Positional Encodings: These are added to the input embeddings to give the model information about the position of each token in the sequence. Like the token embeddings, this is just an embedding layer that learns what areas of the
block_sizeare more important based on the tokens.Masked Multi-Head Attention: Unlike what we saw with the decoder-only model, we train encoder-only models by masking a certain percentage of tokens per each sequence and having the model guess which tokens we masked. Attention will work the exactly same way however!
Feed forward: This layer allows the model to process the information from the attention layer through non-linear transformations, increasing the model’s capacity to learn complex patterns
Last linear layer: This last linear layer allows the model to make its predictions for the next token in the sequence.
Softmax: As we have seen since word2vec, this function transforms the logits of a linear layer into a probability distribution from which we can sample from and get the index of the predicted next token.
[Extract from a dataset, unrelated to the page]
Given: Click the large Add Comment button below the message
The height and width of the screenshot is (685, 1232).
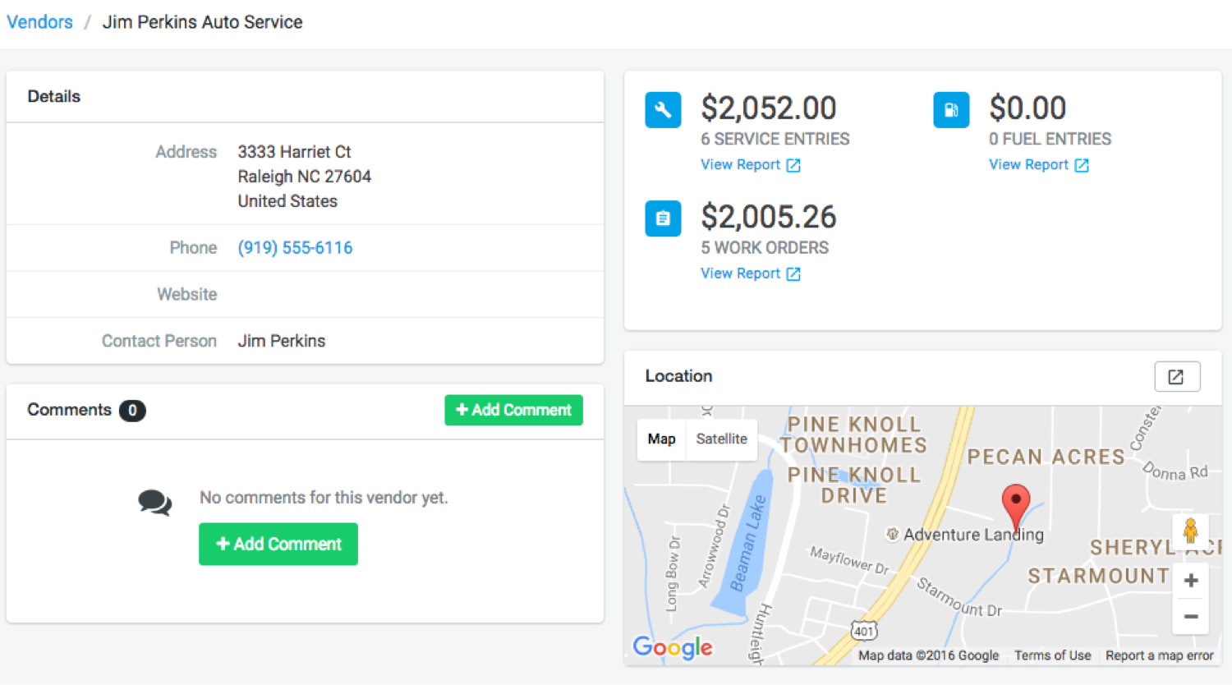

It is worth noting that a “Block” is made up of the masked mulit-head attention, the normalization layers and the feed forward layer. This Block can be repeated many times before a prediction is actually made. In fact, the only difference between smaller and larger models often comes down to how many repetitions of these blocks there are.

Data#
We are going to follow the decoder-only notebook as closely as possible to show you how similar these two architectures really are. (For truly, they are just two sidesof the same coin.) So, just like in that notebook, I will be using Cicer’s Letters to Atticus from Perseus.
Unlike the decoder-only notebook, I will be using a more standard tokenization scheme. Rather than each of our tokens being characters, we will use nltk’s word_tokenize function to tokenize our sentences. In a later lesson, we will see how to create our own very robust tokenizer, but for now, this will do.
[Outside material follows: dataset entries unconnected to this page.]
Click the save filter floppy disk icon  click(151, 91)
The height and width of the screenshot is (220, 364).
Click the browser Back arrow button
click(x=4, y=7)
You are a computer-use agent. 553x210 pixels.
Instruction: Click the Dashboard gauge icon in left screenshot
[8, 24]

# extracting text from XML
from bs4 import BeautifulSoup
import re
soup = BeautifulSoup(open("atticus.xml", "r").read(), features="xml")
letters = []
for d in soup.find_all("div2"):
dateline = d.dateline.extract().get_text().strip()
salute = d.salute.extract().get_text().strip()
text = re.sub(r"\s+", " ", d.get_text().strip().replace("\n", ""))
letters.append(dateline + "\n" + salute + "\n" + text)
text = "\n\n".join(letters)
print(len(text))
print(text[:1000])
import nltk
nltk.download("punkt_tab")
tokenized_text = nltk.word_tokenize(text) # tokenizing the text
print(len(tokenized_text))
print(tokenized_text[:100])
As mentioned above, BERT is a Masked Language Model (MLM) meaning that we mask a certain percentage of tokens and ask the model to fill in the gaps. To that end, we need to add a MASK token which will stand in for the masked tokens.
Also unlike the decoder-only model, we will need a PAD token, so that all of our sequences are the same length. In the decoder, we relied on next token prediction to create batches of training data. In this model, we can rely on that, so some sequences will be shorter than other, specifically if a sequence is shorter than block_size. In these cases, we can use a this PAD token.
tokens = list(set([w.lower() for w in tokenized_text])) + [
"MASK",
"PAD",
] # added tokens
print(len(tokens))
print(tokens[:100])
# same as what we saw with the decoder
stoi = {ch: i for i, ch in enumerate(tokens)}
itos = {i: ch for i, ch in enumerate(tokens)}
encode = lambda s: [
stoi[c.lower()] if c != "MASK" else stoi["MASK"] for c in nltk.word_tokenize(s)
]
decode = lambda l: " ".join([itos[i] for i in l])
print(encode("salve mundus"))
print(decode(encode("salve mundus")))
import torch
data = torch.tensor(encode(text), dtype=torch.long) # tokenizing our data
print(data.shape, data.dtype)
print(data[:1000])
# as before, reservering 10% for validation
n = int(0.9 * len(data))
train_data = data[:n]
val_data = data[n:]
Now they our data is tokenized we can work on developing a single method get_batch which will collate the data tensor above into multiple training examples.
In the last notebook, this was somewhat straightforward as we knew we were trying to predict the next token based on a given sequence of tokens. Recall, though, we want today’s language model to predict randomly masked tokens. This task will train the token embeddings to match the semantic relationships between words.
Here is how we’ll set up our training examples:
Select a random sequence of training data (just the token numbers)
From this sequence, select a subset of tokens as “masked” tokens, that are covered up and unknown to the model
Return the newly masked sequence (x), the target sequence (y) and token mask itself, along with any other data structures we need.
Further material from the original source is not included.